» **Task list**:
**1.** Write out the stretch of the snowblower thread from "The 721 has" through "the 821 yet.", word for word.
**2.** Turn the paragraph of the snowblower thread that begins "I personally don't see why" into a short bulleted list that keeps its main facts.

# Good choice to sell my Toro QZE 721 to get Toro QZE821?



## steeve725 (Jan 25, 2014)

I have a Toro QZE 721 (38756) that I’ve used probably less than 10 times. 

I just put it on my local Craigslist and offerup to sell so I can get the QZE 
821.

A good idea or not?

I only have a single stage. 

The 721 has always been excellent with the snows I get in Northern Colorado.

I've only run ethanol free gas in it, after the initial oil change I put amzoil 5W30 in it. I also run Amsoil quickshot fuel treatment in it like all my other equipment. 

Is it worth the upgrade?

Haven't sold the 721 yet and haven't bought the 821 yet.

Thanks


----------



## Zavie (Sep 23, 2014)

Go for it. The only drawback would be the additional weight of the 821. If your driveway situation is such that a little extra weight would not impede you then YES! The only consideration that comes to mind is that if you hung on to the 721 a little longer and then got something like the 824 Snowmaster to go along with your 721. If you aren't considering that combo then.....
*List now*, then post pics of your new Toro QZE821!!


----------



## Grunt (Nov 11, 2013)

I personally don't see why you would get rid of a like new machine that HAS served you well. The 821 has an extra 40 cc's which is about one horse power more than the 721, but that's not a big deal.

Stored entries

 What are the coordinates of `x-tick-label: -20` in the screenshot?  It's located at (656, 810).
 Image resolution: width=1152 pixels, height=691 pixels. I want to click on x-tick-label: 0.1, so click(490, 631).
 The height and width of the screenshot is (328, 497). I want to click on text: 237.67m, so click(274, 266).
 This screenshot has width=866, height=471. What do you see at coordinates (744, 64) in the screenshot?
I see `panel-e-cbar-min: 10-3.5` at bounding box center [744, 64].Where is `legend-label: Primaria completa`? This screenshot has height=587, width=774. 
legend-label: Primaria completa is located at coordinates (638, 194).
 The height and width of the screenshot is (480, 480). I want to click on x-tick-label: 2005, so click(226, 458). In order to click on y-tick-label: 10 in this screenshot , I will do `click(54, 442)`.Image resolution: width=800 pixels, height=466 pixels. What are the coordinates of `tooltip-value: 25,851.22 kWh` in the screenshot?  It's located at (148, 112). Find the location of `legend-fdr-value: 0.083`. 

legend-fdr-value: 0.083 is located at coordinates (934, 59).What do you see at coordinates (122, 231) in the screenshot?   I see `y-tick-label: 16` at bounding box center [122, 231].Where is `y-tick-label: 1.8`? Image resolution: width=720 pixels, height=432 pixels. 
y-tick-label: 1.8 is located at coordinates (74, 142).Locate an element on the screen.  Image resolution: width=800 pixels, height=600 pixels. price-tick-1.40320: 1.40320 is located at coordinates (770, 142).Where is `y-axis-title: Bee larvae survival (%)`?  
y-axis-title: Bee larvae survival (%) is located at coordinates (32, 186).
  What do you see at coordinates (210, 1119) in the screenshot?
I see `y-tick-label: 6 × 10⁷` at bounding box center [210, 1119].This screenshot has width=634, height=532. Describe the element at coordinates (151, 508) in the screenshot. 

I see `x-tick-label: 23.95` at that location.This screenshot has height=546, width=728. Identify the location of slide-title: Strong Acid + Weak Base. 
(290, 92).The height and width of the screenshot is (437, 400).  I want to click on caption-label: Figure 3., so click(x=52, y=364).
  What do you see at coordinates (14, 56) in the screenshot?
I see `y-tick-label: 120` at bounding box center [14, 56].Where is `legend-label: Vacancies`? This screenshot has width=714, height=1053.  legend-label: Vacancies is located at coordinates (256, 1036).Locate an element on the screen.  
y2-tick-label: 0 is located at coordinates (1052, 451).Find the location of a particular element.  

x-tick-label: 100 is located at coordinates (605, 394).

» **Solutions in order**:
**1.**
The 721 has always been excellent with the snows I get in Northern Colorado.

I've only run ethanol free gas in it, after the initial oil change I put amzoil 5W30 in it. I also run Amsoil quickshot fuel treatment in it like all my other equipment. 

Is it worth the upgrade?

Haven't sold the 721 yet and haven't bought the 821 yet.

**2.**
- No reason to get rid of a like-new machine that has served the owner well.
- The 821 has an extra 40 cc, about one horsepower more than the 721.
- That difference is not a big deal.